Superfund Research Program
PAHs in Humans at Environmental Levels: Pharmacokinetics, Metabolism and Susceptible Individuals
Project Leader: David E. Williams
Grant Number: P42ES016465
Funding Period: 2013-2020
This is the first pharmacokinetic (PK) study of the polycyclic aromatic hydrocarbon (PAH), benzo[a]pyrene (BaP), a known human carcinogen exhibiting multiple toxicities including cardiovascular, developmental, behavioral, neurocognitive, immunological and reproductive. PAHs, from combustion of carbon (coal, diesel, tobacco, wood-stoves, etc.) comprise three of the top ten chemicals of concern (the Agency for Toxic Substances and Disease Registry (ATSDR)) at priority pollutant sites and are main drivers of remediation at numerous Superfund sites. The EPA cancer risk slope factor is 1 (mg/kg-day)-1. BaP is the EPA reference compound for cancer risk assessment with PAH mixtures (Relative Potency Factor, BaP=1).

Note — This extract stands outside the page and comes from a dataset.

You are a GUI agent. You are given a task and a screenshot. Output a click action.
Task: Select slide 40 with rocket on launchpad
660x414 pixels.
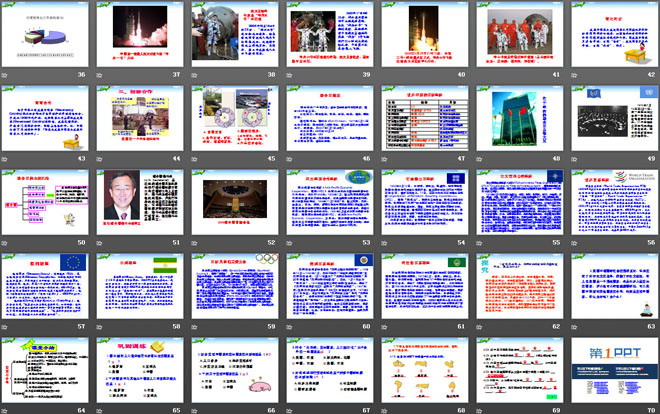click(420, 33)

Risk, as determined by EPA, drives remediation goals. Data for risk estimates are from predominantly mouse models. Utilizing UPLC-accelerator mass spectrometry (Lawrence Livermore), the research group determined absorption, metabolism and urinary excretion of [14C]-BaP after dosing human volunteers with 46 ng (5 nCi) to develop a PK model (Cross-Species and Life Stage Comparisons of PAH Dosimetry). The relative potency factor (RPF) approach was tested by co-administration of a complex PAH mixture from smoked salmon (assistance from Chemistry Core and Community Engagement Core) and the impact of genotype on metabolic profile (Hummel et al., 2018). The major findings were that there is little intra-individual variation (three separate dosings up to a year apart), BaP is rapidly absorbed and metabolized following oral dosing, and individuals exhibited distinct metabolite profiles (Madeen et al., 2018). Finally, there were no detectable BaP-DNA adducts in PBMCs (LOD 0.5 x 10^11 adducts/nucleotide) after 48-72 hours. These results can be incorporated into risk assessment models to set remediation targets that are driven by human data.